# [What to produce]
From the records below, copy out exactly the lines from the one containing "The height and width of the screenshot is (572, 1128)." to the one containing "Open the Education book icon", both included. Add nothing else.

# [Data section]
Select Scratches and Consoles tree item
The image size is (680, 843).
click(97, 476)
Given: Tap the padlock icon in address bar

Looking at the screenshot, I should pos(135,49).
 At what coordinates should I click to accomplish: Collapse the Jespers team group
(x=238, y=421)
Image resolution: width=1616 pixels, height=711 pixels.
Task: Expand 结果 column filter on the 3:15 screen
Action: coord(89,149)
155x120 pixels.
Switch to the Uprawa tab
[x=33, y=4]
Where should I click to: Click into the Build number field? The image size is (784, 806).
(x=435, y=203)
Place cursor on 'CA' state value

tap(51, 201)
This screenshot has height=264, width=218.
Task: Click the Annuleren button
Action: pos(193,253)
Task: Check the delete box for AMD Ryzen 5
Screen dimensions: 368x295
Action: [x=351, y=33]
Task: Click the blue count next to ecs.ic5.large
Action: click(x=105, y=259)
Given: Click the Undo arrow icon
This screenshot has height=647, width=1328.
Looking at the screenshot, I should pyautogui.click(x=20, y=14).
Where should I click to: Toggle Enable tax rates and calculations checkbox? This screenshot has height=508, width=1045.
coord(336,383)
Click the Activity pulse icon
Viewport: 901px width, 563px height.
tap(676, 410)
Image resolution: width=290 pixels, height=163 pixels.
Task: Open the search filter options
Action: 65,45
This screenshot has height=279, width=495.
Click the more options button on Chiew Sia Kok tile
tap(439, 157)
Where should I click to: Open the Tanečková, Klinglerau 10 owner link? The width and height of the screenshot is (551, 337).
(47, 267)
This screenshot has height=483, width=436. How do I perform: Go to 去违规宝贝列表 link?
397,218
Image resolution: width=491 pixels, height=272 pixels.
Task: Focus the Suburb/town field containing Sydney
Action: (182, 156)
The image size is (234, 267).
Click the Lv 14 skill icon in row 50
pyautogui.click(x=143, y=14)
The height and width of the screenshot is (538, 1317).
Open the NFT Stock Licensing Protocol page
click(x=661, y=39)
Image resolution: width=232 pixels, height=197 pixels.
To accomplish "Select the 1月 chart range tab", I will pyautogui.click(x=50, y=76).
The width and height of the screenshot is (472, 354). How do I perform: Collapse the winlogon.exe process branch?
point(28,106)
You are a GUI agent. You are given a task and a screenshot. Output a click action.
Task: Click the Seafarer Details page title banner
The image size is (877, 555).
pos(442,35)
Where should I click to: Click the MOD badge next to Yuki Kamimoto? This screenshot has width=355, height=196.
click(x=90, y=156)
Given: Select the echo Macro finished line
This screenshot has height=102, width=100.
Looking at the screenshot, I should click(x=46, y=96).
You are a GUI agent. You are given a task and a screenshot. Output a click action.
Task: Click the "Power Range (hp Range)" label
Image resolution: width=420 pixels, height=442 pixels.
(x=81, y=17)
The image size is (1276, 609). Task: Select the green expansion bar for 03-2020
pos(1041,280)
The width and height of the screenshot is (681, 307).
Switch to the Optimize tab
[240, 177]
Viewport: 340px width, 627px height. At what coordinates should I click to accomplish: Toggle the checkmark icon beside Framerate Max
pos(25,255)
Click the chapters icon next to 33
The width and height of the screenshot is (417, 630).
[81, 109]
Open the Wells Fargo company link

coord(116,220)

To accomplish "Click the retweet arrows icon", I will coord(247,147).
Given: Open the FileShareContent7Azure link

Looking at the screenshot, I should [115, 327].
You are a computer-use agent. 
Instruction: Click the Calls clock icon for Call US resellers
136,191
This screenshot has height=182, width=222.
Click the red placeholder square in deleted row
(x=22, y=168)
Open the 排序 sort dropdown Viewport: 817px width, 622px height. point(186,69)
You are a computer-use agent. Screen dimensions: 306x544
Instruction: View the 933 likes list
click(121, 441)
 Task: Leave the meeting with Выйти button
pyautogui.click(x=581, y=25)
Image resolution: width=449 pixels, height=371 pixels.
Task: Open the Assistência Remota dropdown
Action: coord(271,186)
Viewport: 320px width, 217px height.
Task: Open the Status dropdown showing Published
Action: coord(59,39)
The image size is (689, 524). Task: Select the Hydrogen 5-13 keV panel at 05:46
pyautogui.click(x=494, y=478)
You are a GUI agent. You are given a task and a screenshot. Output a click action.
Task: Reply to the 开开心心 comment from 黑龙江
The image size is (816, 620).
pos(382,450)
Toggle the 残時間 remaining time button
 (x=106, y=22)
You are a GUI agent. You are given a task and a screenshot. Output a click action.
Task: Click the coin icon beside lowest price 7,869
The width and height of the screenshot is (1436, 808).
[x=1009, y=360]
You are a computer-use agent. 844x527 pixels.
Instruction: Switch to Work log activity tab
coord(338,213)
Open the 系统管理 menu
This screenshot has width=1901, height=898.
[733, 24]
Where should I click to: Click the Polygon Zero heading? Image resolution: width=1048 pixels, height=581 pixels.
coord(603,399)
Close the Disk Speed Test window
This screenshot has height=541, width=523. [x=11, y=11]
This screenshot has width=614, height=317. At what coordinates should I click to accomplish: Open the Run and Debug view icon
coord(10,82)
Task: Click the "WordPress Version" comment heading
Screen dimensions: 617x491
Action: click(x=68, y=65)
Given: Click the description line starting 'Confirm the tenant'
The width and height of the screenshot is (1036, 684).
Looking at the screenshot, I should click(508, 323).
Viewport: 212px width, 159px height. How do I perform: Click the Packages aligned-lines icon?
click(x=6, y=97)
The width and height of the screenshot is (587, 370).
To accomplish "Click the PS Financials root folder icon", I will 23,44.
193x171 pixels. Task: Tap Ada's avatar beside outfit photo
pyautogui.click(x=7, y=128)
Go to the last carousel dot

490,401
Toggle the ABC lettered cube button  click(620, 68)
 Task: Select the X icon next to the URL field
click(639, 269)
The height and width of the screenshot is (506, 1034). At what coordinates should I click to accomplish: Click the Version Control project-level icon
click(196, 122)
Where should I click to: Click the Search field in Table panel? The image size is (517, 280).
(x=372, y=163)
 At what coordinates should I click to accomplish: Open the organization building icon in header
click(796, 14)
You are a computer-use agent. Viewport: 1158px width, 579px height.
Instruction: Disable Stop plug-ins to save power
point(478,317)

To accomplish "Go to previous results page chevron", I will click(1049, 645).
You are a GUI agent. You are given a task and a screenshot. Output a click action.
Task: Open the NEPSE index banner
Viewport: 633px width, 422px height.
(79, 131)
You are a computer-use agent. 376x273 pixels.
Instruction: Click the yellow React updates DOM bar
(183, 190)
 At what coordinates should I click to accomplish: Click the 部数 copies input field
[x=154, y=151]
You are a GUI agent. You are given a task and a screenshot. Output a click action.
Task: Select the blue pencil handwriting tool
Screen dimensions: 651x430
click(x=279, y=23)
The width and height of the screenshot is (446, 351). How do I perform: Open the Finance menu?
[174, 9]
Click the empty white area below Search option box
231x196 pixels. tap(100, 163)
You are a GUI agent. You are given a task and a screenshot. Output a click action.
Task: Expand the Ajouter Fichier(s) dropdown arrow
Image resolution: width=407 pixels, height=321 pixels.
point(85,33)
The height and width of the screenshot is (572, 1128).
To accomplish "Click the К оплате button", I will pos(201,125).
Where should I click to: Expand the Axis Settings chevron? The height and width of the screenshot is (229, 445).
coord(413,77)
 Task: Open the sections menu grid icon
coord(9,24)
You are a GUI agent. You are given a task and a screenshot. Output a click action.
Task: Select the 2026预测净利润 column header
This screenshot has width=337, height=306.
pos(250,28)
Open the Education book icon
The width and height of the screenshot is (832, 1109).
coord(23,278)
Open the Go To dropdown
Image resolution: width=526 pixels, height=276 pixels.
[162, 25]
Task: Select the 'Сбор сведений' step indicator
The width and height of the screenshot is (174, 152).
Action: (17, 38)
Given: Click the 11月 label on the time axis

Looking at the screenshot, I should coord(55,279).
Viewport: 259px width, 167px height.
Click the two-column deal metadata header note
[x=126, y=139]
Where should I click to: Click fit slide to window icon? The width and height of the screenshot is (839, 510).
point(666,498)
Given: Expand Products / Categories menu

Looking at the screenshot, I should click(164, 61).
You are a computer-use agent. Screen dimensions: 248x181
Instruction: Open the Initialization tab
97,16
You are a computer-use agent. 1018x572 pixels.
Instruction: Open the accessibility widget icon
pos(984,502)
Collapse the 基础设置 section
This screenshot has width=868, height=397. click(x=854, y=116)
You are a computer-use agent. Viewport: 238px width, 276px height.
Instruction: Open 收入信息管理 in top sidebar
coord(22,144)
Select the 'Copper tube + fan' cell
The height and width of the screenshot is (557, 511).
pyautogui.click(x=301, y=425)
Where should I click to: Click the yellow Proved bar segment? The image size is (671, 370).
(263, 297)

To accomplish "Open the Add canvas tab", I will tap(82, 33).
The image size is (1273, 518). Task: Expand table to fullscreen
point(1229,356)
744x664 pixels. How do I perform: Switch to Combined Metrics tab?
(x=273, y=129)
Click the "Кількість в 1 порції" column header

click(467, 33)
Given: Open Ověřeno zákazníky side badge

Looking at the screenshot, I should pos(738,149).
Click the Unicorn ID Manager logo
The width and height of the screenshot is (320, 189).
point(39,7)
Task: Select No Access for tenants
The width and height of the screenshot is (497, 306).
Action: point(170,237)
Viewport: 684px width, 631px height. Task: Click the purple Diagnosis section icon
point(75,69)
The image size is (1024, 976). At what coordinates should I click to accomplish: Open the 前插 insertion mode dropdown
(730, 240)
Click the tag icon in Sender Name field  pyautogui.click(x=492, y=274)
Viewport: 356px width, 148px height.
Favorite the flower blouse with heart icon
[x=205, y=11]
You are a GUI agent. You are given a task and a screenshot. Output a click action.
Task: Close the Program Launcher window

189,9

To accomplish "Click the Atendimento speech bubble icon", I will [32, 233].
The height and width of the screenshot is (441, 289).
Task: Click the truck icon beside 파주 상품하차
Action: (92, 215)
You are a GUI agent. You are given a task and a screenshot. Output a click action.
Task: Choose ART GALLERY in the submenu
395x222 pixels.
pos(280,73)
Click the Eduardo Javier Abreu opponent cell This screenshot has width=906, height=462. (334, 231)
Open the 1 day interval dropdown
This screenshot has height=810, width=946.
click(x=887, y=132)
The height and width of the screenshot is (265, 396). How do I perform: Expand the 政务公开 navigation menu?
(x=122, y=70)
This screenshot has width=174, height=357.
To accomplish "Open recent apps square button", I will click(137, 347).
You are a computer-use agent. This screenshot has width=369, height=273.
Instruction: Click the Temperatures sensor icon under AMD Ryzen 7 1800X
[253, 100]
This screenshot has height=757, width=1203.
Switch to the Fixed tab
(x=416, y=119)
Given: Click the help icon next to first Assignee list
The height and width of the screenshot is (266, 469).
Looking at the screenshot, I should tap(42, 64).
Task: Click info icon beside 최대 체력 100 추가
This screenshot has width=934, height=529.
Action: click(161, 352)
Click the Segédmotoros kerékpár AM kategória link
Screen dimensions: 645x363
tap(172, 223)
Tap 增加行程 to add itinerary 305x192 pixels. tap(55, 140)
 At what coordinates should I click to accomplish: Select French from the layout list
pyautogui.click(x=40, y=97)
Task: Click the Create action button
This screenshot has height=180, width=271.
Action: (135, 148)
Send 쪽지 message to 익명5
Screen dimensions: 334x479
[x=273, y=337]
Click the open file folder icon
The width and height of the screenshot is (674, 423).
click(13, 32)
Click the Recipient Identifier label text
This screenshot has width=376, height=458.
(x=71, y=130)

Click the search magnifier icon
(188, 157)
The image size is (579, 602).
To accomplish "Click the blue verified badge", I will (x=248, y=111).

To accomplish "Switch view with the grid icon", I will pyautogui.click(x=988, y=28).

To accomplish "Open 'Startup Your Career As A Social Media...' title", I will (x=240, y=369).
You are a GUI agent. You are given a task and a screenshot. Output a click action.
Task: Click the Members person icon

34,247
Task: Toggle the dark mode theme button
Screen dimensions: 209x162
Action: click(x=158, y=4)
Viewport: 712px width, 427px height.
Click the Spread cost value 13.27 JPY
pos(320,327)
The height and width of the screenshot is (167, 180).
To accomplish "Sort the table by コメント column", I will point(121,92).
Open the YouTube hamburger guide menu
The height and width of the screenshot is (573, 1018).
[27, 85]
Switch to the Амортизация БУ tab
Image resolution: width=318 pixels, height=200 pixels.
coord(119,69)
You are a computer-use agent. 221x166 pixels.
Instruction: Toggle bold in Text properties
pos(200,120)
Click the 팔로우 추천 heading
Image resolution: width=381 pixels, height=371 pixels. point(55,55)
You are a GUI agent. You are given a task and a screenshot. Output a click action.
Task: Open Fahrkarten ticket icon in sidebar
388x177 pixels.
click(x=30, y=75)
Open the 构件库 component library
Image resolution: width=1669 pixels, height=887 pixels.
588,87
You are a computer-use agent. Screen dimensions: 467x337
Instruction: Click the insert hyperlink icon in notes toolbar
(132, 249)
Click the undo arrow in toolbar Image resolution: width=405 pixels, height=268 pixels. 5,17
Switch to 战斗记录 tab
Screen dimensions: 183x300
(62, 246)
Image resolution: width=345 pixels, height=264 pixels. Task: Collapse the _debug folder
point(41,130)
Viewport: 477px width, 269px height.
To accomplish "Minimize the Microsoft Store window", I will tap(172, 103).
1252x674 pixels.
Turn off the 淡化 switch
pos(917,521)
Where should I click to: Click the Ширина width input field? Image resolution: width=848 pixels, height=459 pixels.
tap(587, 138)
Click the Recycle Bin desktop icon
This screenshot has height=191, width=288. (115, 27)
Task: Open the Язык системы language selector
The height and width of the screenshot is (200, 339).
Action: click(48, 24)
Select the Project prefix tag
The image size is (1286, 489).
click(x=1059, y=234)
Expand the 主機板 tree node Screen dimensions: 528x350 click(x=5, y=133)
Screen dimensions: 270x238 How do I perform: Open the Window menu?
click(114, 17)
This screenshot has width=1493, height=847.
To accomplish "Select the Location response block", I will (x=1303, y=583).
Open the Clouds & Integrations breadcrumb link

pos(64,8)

# [Solved exercise]
The height and width of the screenshot is (572, 1128).
To accomplish "Click the К оплате button", I will pos(201,125).
Where should I click to: Expand the Axis Settings chevron? The height and width of the screenshot is (229, 445).
coord(413,77)
 Task: Open the sections menu grid icon
coord(9,24)
You are a GUI agent. You are given a task and a screenshot. Output a click action.
Task: Select the 2026预测净利润 column header
This screenshot has width=337, height=306.
pos(250,28)
Open the Education book icon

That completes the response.